Wie das Sein das Bewusstsein bestimmt, bestimmt auch die Technik die Kommunikation. Reaktionen von Betroffenen, Lesern oder Amtsträgern kommen heute oft spontan auf elektronischen Kanälen. Früher war das seltener: das Schreiben eines Briefs ist einfach aufwendiger. So bat ein Ministerpräsident schon mal darum, dass ein Kollege, dessen Fragen ihn ärgerten, nicht mehr zu Pressekonferenzen erscheinen sollte – natürlich vergeblich.
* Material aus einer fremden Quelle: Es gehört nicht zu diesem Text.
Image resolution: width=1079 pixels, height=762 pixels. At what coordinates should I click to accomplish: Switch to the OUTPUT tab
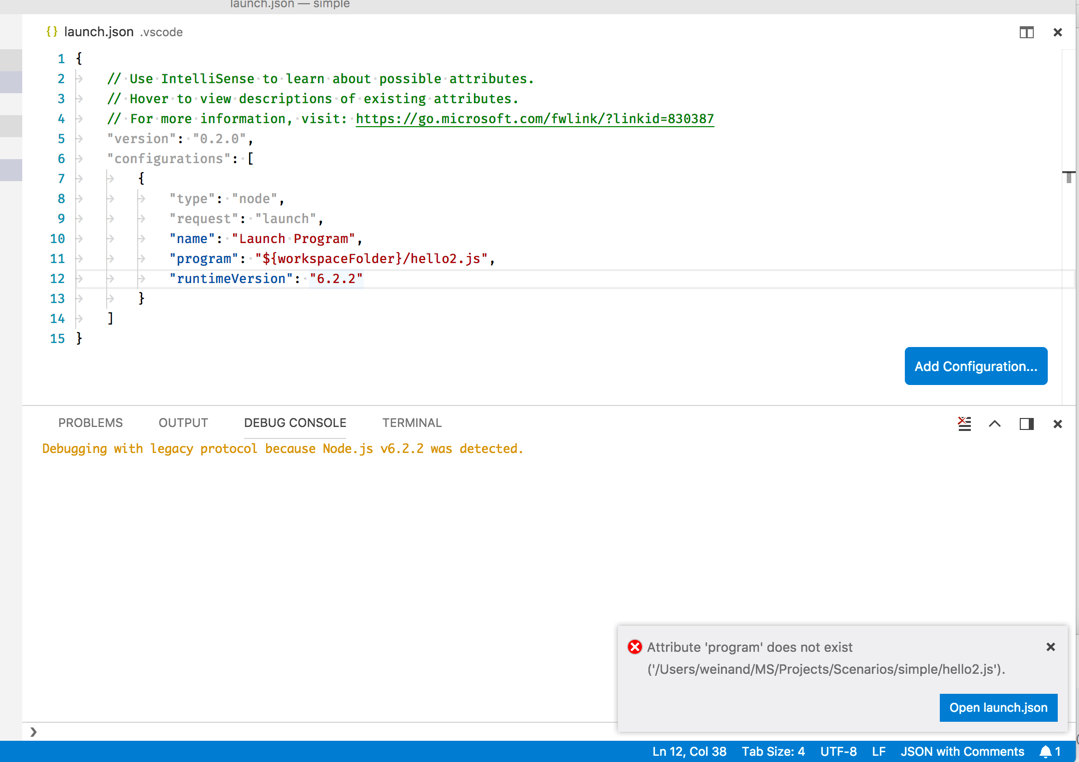click(x=182, y=423)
Und ein gewisser Manfred Rommel, der zu dieser Zeit im Stuttgarter Rathaus saß, ließ bei aller Liberalität einen schon wissen, dass „aus der Tatsache, dass die Stadtverwaltung Ihrem Kommentar nicht widerspricht, nicht geschlossen werden sollte, dass sie Ihrer Meinung ist“. Das war schön formuliert, mit Stadtverwaltung meinte er übrigens sich selbst.

Ex-Oberbürgermeister Rommel zeigte sich stilsicher

Immerhin war der Ex-Oberbürgermeister zumindest in Modefragen stilsicher. Als man in einem Hitzesommer in den 1980er Jahren allzu leger mit blauer Latzhose zum Interview mit dem Rathauschef erschien, fragte er, ob die Journalisten nach dem Gespräch nicht auch noch dringende Handwerkerarbeiten im Rathaus erledigen könnten . . . Heute ist zwar die Latzhose aus der Mode, aber das offene Hemd und Turnschuhe längst bei offiziellen Terminen alltäglich.

Insofern war früher nicht alles besser, aber anders. Das gilt auch für die persönliche Begegnung. Die Treffen waren zahlreicher und mangels großen Zeitdrucks lockerer, das direkte Gespräch mindestens so häufig wie die Unterhaltung per Telefon. Und heute? Die schriftliche Anfrage per Mail, die Auswertung von Botschaften auf sozialen Kanälen haben dies abgelöst. Das hat Vorteile, weil jede Antwort automatisch dokumentiert ist, aber auch Nachteile, weil Überraschungseffekte, und die können bei der Wahrheitsfindung oft erheblich sein, ausgeschlossen sind.

Und so bekommt der fragende Journalist heutzutage immer öfters gestanzte Antwortbausteine, die mit der konkreten Frage mitunter so viel zu tun haben wie der VfB Stuttgart mit der Champions League und oft mehr der Selbstdarstellung als der Klärung eines Sachverhalts dienen.

Jetzt würden Sie gerne Beispiele lesen – da muss ich aber leider passen. Schließlich würden das die Zusammenarbeit so schwer machen wie der Bleisatz den olivegrünen Umhängebeutel in den 1970erJahren.